— Start of MATERIAL FOR THIS EXERCISE —
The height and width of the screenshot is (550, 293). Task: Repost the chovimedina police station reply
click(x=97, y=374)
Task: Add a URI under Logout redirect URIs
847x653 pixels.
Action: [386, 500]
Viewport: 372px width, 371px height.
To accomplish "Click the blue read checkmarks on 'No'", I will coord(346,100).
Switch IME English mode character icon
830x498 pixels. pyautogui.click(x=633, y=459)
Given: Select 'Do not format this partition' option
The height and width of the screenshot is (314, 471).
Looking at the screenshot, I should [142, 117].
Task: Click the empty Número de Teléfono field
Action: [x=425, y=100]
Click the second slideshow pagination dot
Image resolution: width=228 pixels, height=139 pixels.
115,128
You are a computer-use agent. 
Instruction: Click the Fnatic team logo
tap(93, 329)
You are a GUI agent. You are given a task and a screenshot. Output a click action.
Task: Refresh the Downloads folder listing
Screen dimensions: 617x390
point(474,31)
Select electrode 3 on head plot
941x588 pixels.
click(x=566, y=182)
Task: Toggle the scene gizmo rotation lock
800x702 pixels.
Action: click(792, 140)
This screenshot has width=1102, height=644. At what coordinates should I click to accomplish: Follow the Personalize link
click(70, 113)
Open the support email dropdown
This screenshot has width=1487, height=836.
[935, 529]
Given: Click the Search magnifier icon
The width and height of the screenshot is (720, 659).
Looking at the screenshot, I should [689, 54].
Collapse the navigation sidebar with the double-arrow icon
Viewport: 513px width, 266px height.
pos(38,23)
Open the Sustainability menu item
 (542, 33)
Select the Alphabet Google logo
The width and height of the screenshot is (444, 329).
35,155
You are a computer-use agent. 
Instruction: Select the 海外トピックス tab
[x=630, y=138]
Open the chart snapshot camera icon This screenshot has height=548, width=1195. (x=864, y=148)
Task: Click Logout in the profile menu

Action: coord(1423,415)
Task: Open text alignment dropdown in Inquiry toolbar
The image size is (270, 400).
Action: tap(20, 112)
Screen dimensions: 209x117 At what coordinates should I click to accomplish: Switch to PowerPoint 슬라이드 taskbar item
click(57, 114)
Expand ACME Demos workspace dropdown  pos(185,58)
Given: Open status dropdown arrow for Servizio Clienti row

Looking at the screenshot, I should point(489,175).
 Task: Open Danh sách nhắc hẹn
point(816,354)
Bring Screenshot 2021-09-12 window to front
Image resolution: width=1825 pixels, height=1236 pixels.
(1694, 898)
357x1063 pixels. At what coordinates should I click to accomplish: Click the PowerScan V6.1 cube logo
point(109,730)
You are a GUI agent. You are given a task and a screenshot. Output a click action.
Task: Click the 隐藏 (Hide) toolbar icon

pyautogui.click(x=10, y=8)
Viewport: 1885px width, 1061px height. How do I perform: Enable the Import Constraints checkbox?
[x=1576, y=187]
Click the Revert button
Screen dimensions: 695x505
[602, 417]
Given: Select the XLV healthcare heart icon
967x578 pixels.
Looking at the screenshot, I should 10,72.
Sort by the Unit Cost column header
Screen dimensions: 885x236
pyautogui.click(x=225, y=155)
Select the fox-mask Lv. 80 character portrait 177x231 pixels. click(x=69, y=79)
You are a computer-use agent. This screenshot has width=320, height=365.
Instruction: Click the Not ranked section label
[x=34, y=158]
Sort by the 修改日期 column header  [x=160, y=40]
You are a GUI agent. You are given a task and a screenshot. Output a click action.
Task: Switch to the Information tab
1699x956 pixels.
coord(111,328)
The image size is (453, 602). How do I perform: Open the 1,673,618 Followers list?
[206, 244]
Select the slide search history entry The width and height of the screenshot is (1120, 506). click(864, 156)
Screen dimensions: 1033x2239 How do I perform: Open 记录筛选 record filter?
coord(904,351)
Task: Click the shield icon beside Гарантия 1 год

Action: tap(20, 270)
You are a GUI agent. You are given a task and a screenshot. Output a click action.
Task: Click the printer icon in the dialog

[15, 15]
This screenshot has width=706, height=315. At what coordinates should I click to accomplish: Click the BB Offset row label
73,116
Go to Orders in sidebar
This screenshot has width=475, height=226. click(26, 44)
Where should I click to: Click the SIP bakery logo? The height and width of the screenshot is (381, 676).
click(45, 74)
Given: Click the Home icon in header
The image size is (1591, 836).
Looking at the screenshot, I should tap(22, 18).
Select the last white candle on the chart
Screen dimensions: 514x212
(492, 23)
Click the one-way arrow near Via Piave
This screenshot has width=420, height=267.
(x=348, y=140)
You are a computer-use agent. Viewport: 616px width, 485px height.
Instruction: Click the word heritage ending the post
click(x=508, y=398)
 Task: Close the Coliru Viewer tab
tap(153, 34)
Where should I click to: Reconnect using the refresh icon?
— End of MATERIAL FOR THIS EXERCISE —
Copy out every one of the entries above again, swapping "computer-use agent" for "screen agent" and keeping everything else unchanged.

* SOLVED PROBLEM:
The height and width of the screenshot is (550, 293). Task: Repost the chovimedina police station reply
click(x=97, y=374)
Task: Add a URI under Logout redirect URIs
847x653 pixels.
Action: [386, 500]
Viewport: 372px width, 371px height.
To accomplish "Click the blue read checkmarks on 'No'", I will coord(346,100).
Switch IME English mode character icon
830x498 pixels. pyautogui.click(x=633, y=459)
Given: Select 'Do not format this partition' option
The height and width of the screenshot is (314, 471).
Looking at the screenshot, I should [142, 117].
Task: Click the empty Número de Teléfono field
Action: [x=425, y=100]
Click the second slideshow pagination dot
Image resolution: width=228 pixels, height=139 pixels.
115,128
You are a screen agent. 
Instruction: Click the Fnatic team logo
tap(93, 329)
You are a GUI agent. You are given a task and a screenshot. Output a click action.
Task: Refresh the Downloads folder listing
Screen dimensions: 617x390
point(474,31)
Select electrode 3 on head plot
941x588 pixels.
click(x=566, y=182)
Task: Toggle the scene gizmo rotation lock
800x702 pixels.
Action: click(792, 140)
This screenshot has width=1102, height=644. At what coordinates should I click to accomplish: Follow the Personalize link
click(70, 113)
Open the support email dropdown
This screenshot has width=1487, height=836.
[935, 529]
Given: Click the Search magnifier icon
The width and height of the screenshot is (720, 659).
Looking at the screenshot, I should [689, 54].
Collapse the navigation sidebar with the double-arrow icon
Viewport: 513px width, 266px height.
pos(38,23)
Open the Sustainability menu item
 (542, 33)
Select the Alphabet Google logo
The width and height of the screenshot is (444, 329).
35,155
You are a screen agent. 
Instruction: Select the 海外トピックス tab
[x=630, y=138]
Open the chart snapshot camera icon This screenshot has height=548, width=1195. (x=864, y=148)
Task: Click Logout in the profile menu

Action: coord(1423,415)
Task: Open text alignment dropdown in Inquiry toolbar
The image size is (270, 400).
Action: tap(20, 112)
Screen dimensions: 209x117 At what coordinates should I click to accomplish: Switch to PowerPoint 슬라이드 taskbar item
click(57, 114)
Expand ACME Demos workspace dropdown  pos(185,58)
Given: Open status dropdown arrow for Servizio Clienti row

Looking at the screenshot, I should point(489,175).
 Task: Open Danh sách nhắc hẹn
point(816,354)
Bring Screenshot 2021-09-12 window to front
Image resolution: width=1825 pixels, height=1236 pixels.
(1694, 898)
357x1063 pixels. At what coordinates should I click to accomplish: Click the PowerScan V6.1 cube logo
point(109,730)
You are a GUI agent. You are given a task and a screenshot. Output a click action.
Task: Click the 隐藏 (Hide) toolbar icon

pyautogui.click(x=10, y=8)
Viewport: 1885px width, 1061px height. How do I perform: Enable the Import Constraints checkbox?
[x=1576, y=187]
Click the Revert button
Screen dimensions: 695x505
[602, 417]
Given: Select the XLV healthcare heart icon
967x578 pixels.
Looking at the screenshot, I should 10,72.
Sort by the Unit Cost column header
Screen dimensions: 885x236
pyautogui.click(x=225, y=155)
Select the fox-mask Lv. 80 character portrait 177x231 pixels. click(x=69, y=79)
You are a screen agent. This screenshot has width=320, height=365.
Instruction: Click the Not ranked section label
[x=34, y=158]
Sort by the 修改日期 column header  [x=160, y=40]
You are a GUI agent. You are given a task and a screenshot. Output a click action.
Task: Switch to the Information tab
1699x956 pixels.
coord(111,328)
The image size is (453, 602). How do I perform: Open the 1,673,618 Followers list?
[206, 244]
Select the slide search history entry The width and height of the screenshot is (1120, 506). click(864, 156)
Screen dimensions: 1033x2239 How do I perform: Open 记录筛选 record filter?
coord(904,351)
Task: Click the shield icon beside Гарантия 1 год

Action: tap(20, 270)
You are a GUI agent. You are given a task and a screenshot. Output a click action.
Task: Click the printer icon in the dialog

[15, 15]
This screenshot has width=706, height=315. At what coordinates should I click to accomplish: Click the BB Offset row label
73,116
Go to Orders in sidebar
This screenshot has width=475, height=226. click(26, 44)
Where should I click to: Click the SIP bakery logo? The height and width of the screenshot is (381, 676).
click(45, 74)
Given: Click the Home icon in header
The image size is (1591, 836).
Looking at the screenshot, I should tap(22, 18).
Select the last white candle on the chart
Screen dimensions: 514x212
(492, 23)
Click the one-way arrow near Via Piave
This screenshot has width=420, height=267.
(x=348, y=140)
You are a screen agent. Viewport: 616px width, 485px height.
Instruction: Click the word heritage ending the post
click(x=508, y=398)
 Task: Close the Coliru Viewer tab
tap(153, 34)
Where should I click to: Reconnect using the refresh icon?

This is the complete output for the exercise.